September 18, 2024

The brain at rest

The human brain is an energy glutton. Comprising only about 2 percent of body weight, it consumes nearly 20 percent of the body’s oxygen intake. Why does the brain need so much energy, even when it is at rest?

Marcus Raichle, M.D., a member of the Washington University team that developed PET in the 1970s, believes he may have an answer.

During experimental tasks, some areas of the brain become more active while other areas become less active as measured by changes in metabolism and blood flow. When subjects are studied at rest with their eyes closed, however, activity in these “task-negative” areas goes up, Raichle and his colleagues reported in 2001.

These areas, he says, are nodes of a “default” brain network that functions intrinsically and in a correlated manner during the resting or baseline state. Its activity decreases when an attention-demanding task raises the oxygen requirement in other areas.

Raichle sees purpose and evolutionary significance in this phenomenon. The default system serves as a “sentinel,” constantly monitoring the horizons of the external environment (as well as the world within). It also is “forecasting” and preparing for future events based on prior experience.

“The brain is basically in the prediction business,” he explains. “We use both our genetically endowed experience plus what we learn in our own experience, and use that to predict what’s going to happen next. And we spend most of our brain’s (energy) budget on doing that.”

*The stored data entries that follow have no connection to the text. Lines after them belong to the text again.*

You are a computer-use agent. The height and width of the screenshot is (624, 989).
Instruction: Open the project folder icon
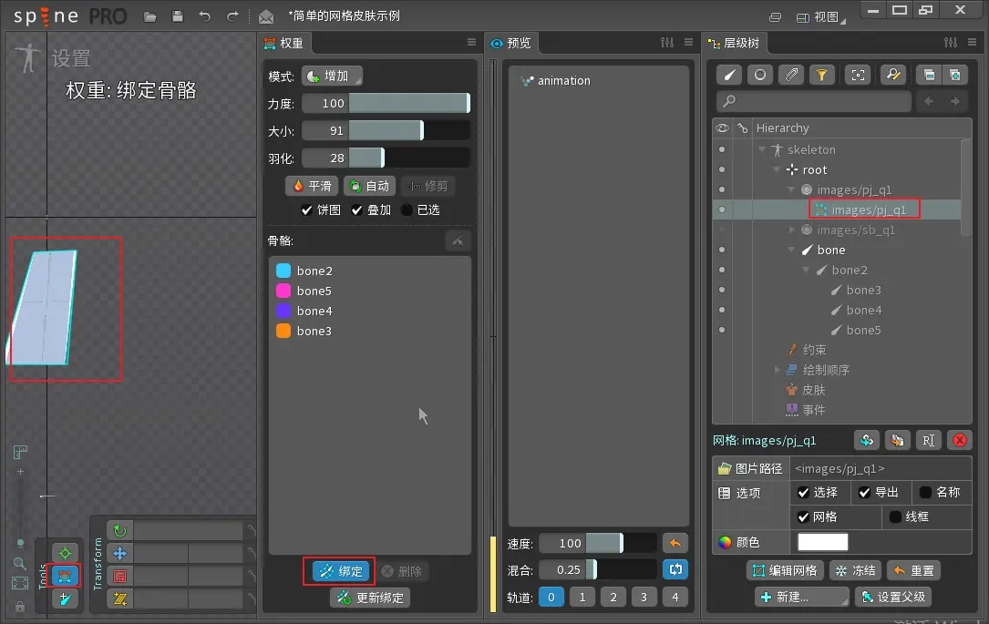[x=150, y=16]

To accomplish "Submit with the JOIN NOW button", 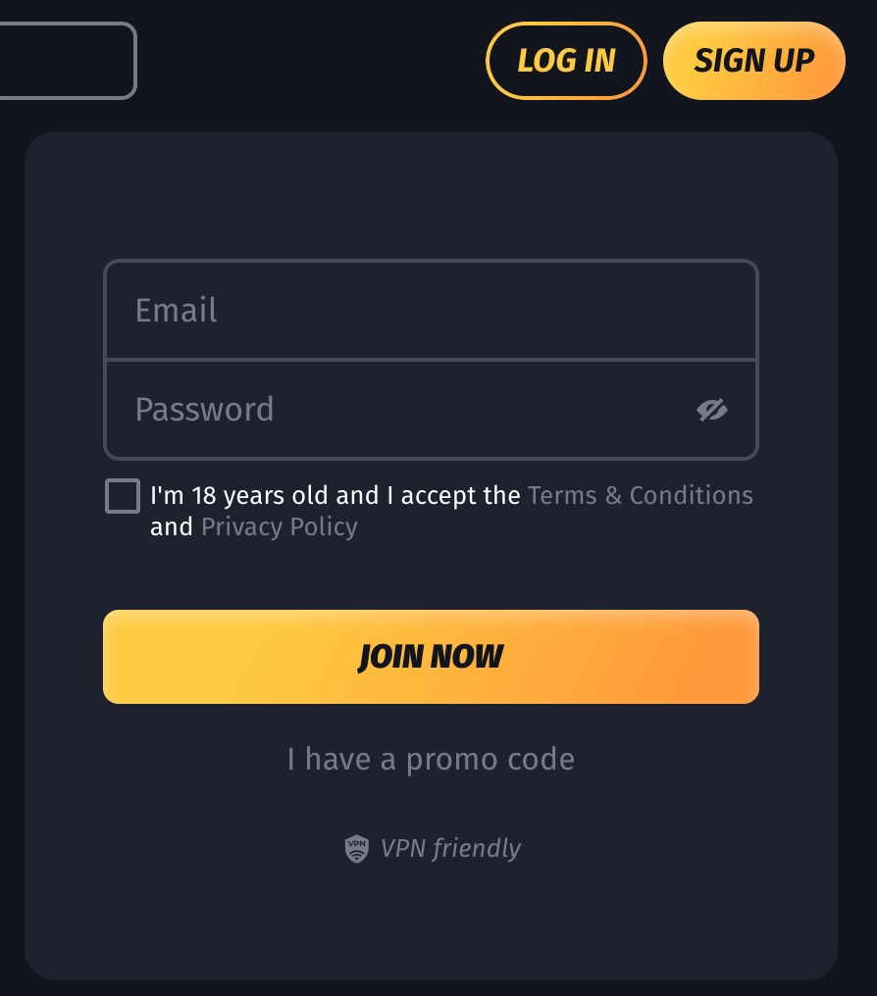I will pyautogui.click(x=431, y=657).

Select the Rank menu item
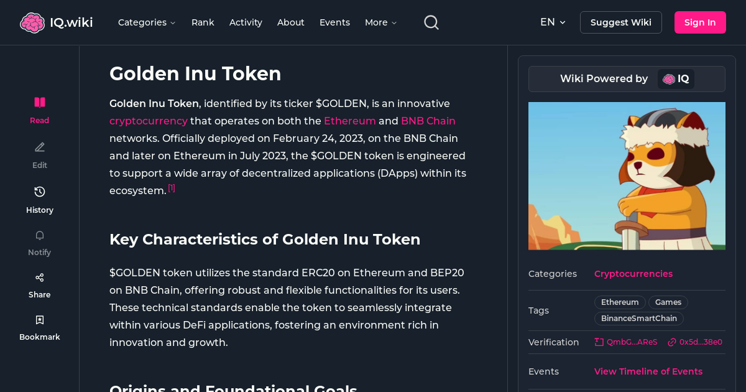203,22
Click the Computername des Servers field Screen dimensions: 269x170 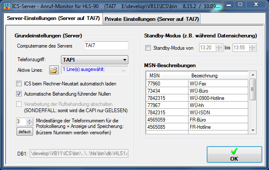(105, 46)
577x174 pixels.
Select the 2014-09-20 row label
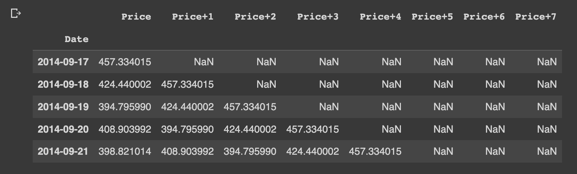(x=63, y=129)
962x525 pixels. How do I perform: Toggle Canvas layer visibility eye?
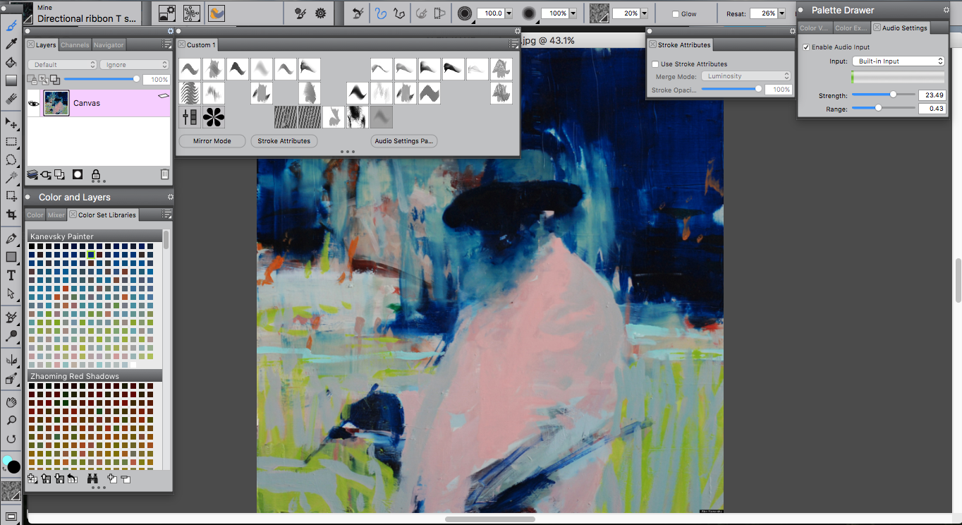33,103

Is this activity some aspect of the thing we call “consciousness?”

Perhaps, says Raichle.

If so, could fMRI determine whether a person in a persistent vegetative state really has some flicker of consciousness left?

Time, and further research, may tell.

“Whatever (the default system) is doing is a reflection of what the brain is mainly doing,” Raichle says. “We have to back away from the notion that the brain is mainly reacting to the world in which we live, and take the perspective that it is… creating, in the context of ourselves, a model of the world in which we live and expect to live.”